Despite this absence of authority, appel-lees argue that once the district judge hearing the potential extraditee’s plea for bail pending an extradition hearing grants that plea, his finding of “special circumstances” cannot be appealed by the United States to this court. Appellees’ argument raises at least three distinct problems. First, if we adopted that view, it would create a striking lack of symmetry between the inability of the United States to appeal and the ability of the potential extraditee to appeal by way of ha-beas corpus. Second, as noted above, the Supreme Court in Wright v. Henkel stated expressly that “bail should not ordinarily be granted in cases of foreign extradition,” and that the grant of bail should be limited to [859]*859“special circumstances.” Wright, 190 U.S. at 63, 23 S.Ct. at 787. See also Salerno v.
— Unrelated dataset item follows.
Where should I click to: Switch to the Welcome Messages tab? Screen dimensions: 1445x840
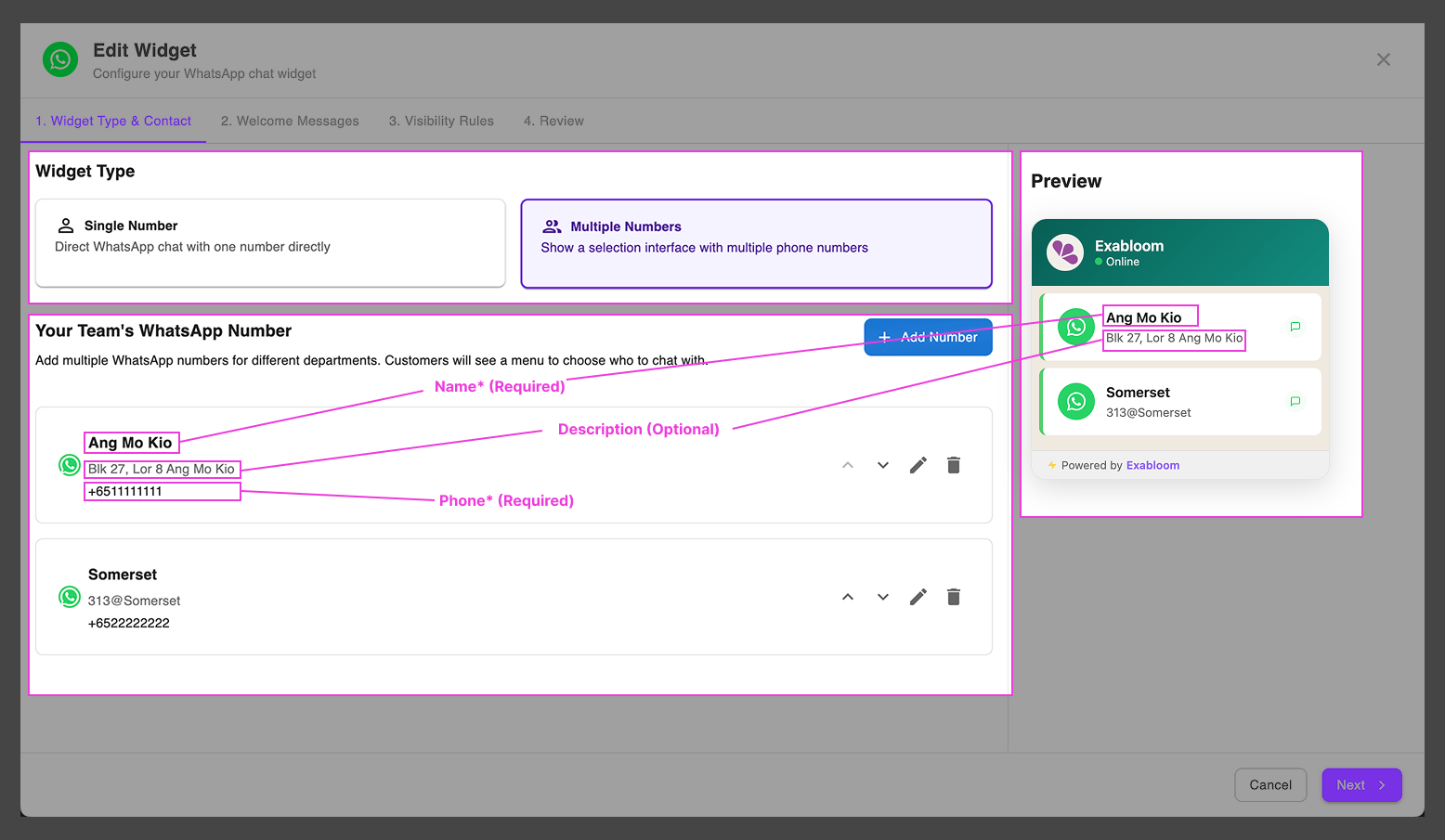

United States, 878 F.2d 317 (9th Cir.1989) (“There is a presumption against bail in an extradition case and only ‘special circumstances’ will justify bail”). A holding that the United States lacks a right of appeal would inadequately secure the “special circumstances” requirement.

Third, appellees’ argument exhibits insufficient concern for providing the necessary assurance that the United States can abide by its extradition treaties. The United States has a legal obligation under all its extradition treaties to extradite to the other country, assuming the requisite conditions are satisfied, any- person in the United States, other than a U.S. national, who has been accused or convicted of a listed offense committed on the territory of a treaty partner. See, e.g., U.S.-U.K. Extradition Treaty, Art. I (obligating the parties to extradite individuals, regardless of nationality). Compare Supplementary Convention to the Extradition Convention of January 6, 1909 Between the United States of America and France, Feb.